*** Opening TASK DATA ***
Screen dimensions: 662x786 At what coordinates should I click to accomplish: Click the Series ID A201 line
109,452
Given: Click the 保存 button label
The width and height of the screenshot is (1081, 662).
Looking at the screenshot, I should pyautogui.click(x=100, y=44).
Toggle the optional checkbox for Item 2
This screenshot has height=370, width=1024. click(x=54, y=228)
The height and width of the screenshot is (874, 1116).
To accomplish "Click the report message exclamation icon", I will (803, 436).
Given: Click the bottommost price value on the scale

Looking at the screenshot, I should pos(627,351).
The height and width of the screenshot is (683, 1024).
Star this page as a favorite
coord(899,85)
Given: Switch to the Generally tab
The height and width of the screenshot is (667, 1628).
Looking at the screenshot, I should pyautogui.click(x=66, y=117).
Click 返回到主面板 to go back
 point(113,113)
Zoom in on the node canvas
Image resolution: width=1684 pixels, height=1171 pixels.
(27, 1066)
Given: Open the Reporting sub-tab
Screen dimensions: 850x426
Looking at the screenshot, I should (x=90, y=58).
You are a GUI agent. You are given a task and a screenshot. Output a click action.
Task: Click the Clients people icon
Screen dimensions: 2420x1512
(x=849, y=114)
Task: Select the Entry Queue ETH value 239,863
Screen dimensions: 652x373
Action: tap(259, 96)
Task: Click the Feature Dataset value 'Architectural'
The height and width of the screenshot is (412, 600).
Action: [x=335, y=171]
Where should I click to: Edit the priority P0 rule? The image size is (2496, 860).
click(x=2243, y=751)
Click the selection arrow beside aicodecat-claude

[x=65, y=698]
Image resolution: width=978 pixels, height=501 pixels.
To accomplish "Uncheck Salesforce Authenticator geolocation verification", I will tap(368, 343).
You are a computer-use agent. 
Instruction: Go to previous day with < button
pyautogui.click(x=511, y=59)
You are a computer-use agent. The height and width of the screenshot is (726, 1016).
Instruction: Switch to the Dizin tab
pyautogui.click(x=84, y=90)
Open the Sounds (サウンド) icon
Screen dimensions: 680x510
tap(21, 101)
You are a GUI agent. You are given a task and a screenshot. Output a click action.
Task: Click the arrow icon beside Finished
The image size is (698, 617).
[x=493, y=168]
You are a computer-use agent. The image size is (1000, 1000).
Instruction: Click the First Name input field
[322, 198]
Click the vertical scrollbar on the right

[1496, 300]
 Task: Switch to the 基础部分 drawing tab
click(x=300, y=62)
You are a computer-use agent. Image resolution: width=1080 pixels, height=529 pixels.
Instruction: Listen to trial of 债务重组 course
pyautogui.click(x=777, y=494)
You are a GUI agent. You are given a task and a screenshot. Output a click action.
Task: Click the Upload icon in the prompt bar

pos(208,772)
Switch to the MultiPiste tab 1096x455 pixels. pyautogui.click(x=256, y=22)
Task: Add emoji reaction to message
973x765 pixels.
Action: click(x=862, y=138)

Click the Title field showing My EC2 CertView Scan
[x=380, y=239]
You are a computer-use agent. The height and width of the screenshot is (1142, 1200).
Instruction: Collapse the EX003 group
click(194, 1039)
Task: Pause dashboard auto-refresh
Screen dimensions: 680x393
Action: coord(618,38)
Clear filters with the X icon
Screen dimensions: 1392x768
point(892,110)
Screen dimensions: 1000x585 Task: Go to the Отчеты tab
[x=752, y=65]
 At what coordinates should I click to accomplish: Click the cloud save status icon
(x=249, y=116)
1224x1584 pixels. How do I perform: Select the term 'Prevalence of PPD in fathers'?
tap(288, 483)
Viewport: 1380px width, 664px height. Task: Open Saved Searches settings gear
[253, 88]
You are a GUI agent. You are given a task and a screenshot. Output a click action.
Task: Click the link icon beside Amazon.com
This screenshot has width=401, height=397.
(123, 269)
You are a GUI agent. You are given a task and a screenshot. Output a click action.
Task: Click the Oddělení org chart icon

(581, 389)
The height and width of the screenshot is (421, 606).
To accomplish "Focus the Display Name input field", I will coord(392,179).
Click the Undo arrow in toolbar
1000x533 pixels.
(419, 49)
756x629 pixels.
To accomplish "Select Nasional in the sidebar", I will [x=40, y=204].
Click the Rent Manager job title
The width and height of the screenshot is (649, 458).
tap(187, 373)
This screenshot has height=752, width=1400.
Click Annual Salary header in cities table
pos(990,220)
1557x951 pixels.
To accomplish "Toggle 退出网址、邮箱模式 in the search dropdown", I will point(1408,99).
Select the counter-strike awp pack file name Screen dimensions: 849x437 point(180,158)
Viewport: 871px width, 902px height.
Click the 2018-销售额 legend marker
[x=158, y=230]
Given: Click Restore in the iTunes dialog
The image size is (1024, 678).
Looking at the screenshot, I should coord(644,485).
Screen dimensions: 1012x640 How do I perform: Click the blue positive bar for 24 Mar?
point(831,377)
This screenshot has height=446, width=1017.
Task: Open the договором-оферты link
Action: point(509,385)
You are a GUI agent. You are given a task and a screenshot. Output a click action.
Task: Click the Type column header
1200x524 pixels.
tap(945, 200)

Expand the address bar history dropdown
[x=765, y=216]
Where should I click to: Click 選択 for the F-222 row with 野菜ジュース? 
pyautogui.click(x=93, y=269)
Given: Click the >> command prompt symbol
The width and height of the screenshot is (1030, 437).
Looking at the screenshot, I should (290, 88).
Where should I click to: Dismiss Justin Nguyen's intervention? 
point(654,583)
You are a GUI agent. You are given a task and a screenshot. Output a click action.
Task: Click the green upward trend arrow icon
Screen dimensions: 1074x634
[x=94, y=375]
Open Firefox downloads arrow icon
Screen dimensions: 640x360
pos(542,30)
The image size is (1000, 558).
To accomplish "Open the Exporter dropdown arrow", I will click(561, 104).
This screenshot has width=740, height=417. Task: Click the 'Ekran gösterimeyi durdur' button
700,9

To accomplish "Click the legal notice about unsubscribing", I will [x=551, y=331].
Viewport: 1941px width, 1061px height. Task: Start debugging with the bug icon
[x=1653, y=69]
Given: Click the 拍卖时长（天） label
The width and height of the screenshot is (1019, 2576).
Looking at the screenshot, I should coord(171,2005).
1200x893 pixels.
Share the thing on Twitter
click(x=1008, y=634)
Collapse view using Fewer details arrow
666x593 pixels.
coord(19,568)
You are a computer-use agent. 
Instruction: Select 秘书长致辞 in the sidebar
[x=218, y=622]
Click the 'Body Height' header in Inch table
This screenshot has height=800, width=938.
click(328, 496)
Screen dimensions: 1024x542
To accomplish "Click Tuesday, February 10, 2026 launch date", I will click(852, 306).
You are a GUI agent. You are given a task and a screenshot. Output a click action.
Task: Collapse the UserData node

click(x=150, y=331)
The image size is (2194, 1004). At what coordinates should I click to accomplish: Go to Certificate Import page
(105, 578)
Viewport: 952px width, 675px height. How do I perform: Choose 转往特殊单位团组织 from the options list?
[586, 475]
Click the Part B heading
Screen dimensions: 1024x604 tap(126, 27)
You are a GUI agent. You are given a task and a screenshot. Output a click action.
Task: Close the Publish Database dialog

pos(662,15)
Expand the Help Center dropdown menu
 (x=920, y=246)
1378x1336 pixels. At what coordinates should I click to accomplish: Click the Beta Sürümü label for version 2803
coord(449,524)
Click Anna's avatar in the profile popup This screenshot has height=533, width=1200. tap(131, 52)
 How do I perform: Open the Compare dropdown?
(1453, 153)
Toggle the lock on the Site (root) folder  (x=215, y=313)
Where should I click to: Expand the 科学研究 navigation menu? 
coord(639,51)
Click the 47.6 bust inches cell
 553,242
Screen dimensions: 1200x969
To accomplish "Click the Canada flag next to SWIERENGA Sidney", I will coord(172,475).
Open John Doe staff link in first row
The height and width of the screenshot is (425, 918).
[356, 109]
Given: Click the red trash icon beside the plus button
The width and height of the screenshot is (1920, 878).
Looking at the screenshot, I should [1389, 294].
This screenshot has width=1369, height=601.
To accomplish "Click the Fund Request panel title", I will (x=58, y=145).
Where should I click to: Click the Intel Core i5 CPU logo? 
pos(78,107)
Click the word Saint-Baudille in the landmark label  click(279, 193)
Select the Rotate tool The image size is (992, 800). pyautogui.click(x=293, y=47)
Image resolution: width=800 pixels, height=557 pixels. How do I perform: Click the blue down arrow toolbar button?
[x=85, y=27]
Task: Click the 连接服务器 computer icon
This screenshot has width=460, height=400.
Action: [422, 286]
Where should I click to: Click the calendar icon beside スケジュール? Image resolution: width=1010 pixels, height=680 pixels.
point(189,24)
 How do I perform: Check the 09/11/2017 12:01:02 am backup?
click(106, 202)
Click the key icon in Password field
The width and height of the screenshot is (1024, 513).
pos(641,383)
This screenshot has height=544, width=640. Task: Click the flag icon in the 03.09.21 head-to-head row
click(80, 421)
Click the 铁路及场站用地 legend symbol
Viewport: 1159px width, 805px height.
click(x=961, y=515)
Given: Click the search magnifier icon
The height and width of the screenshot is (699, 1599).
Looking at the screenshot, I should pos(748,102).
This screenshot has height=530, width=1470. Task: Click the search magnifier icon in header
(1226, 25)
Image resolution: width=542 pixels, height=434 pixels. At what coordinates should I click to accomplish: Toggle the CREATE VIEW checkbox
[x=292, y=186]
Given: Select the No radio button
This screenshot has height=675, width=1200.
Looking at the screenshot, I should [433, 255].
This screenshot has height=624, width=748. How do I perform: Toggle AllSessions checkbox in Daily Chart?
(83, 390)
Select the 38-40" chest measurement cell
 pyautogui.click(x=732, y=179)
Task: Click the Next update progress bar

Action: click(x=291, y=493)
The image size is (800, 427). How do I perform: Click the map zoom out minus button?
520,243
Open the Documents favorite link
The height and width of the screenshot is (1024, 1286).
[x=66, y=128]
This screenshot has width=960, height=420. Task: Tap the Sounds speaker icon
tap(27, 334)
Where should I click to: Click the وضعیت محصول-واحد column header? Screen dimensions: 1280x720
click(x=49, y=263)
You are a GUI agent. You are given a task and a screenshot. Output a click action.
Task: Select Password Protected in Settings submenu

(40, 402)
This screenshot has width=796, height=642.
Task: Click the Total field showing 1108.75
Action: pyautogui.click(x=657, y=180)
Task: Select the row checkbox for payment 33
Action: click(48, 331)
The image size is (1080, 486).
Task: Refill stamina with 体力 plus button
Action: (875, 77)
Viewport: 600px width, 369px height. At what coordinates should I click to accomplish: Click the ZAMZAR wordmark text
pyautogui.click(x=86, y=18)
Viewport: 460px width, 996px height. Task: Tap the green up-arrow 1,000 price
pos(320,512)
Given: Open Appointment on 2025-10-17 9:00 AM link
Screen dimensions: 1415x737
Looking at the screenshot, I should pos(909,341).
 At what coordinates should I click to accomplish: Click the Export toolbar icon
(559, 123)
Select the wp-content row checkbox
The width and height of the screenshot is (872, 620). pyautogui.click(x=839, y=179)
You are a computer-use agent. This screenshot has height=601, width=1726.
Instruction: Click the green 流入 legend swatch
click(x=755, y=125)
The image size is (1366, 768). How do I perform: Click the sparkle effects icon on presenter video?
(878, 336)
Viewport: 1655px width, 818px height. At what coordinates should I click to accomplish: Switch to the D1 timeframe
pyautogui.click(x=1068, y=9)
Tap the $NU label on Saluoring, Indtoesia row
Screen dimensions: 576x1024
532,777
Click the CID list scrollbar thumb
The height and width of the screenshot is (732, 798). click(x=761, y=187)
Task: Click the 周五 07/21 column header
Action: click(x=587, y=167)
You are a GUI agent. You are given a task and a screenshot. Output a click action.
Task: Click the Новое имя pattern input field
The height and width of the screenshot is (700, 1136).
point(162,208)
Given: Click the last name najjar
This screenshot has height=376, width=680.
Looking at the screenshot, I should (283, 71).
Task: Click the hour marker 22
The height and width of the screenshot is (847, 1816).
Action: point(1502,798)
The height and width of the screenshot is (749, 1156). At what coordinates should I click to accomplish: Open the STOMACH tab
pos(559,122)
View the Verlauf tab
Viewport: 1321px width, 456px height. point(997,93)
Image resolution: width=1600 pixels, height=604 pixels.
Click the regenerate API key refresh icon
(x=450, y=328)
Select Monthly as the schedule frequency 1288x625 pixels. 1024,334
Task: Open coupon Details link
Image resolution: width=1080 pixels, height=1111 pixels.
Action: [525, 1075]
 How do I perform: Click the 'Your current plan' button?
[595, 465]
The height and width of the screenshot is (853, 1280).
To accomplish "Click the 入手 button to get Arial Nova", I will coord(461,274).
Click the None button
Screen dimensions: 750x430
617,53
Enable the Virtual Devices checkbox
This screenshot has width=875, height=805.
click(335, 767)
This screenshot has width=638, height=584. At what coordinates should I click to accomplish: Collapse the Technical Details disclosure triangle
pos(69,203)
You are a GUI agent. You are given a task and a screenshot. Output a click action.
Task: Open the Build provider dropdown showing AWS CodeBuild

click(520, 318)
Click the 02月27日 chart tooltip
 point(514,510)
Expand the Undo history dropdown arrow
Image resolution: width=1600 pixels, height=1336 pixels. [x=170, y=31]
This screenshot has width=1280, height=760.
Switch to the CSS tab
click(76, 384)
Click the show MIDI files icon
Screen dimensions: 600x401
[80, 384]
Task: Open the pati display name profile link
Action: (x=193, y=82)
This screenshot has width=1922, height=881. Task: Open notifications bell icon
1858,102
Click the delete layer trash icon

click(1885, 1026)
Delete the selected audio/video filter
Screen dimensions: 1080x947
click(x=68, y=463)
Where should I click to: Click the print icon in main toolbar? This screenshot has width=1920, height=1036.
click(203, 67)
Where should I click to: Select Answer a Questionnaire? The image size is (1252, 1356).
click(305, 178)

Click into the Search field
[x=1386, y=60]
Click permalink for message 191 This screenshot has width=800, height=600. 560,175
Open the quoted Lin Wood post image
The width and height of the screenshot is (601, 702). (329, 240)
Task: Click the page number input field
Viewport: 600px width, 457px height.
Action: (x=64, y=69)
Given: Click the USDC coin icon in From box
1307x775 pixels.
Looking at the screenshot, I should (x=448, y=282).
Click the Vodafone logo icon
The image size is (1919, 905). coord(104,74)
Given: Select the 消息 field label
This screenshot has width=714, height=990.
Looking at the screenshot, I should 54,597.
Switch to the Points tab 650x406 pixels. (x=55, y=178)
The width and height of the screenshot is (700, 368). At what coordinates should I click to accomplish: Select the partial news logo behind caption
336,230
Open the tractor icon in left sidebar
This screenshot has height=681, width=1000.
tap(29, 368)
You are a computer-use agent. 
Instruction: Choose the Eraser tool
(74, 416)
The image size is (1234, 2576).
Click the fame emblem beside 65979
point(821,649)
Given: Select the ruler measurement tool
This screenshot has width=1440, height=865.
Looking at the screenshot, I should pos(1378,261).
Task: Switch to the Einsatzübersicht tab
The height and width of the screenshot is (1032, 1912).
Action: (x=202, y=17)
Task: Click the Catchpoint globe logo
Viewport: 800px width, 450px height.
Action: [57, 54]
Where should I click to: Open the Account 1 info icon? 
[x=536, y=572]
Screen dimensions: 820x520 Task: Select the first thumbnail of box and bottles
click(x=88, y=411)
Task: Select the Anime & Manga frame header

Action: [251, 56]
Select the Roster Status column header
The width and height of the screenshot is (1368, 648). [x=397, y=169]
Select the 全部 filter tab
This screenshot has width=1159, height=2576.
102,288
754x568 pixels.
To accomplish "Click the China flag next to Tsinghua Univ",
*** Closing TASK DATA ***
TASK TO CARRY OUT:
When the word "message" shows up in a line of the entries, pull that line out.

SOLUTION:
To accomplish "Click the report message exclamation icon", I will (803, 436).
Task: Add emoji reaction to message
Click permalink for message 191 This screenshot has width=800, height=600. 560,175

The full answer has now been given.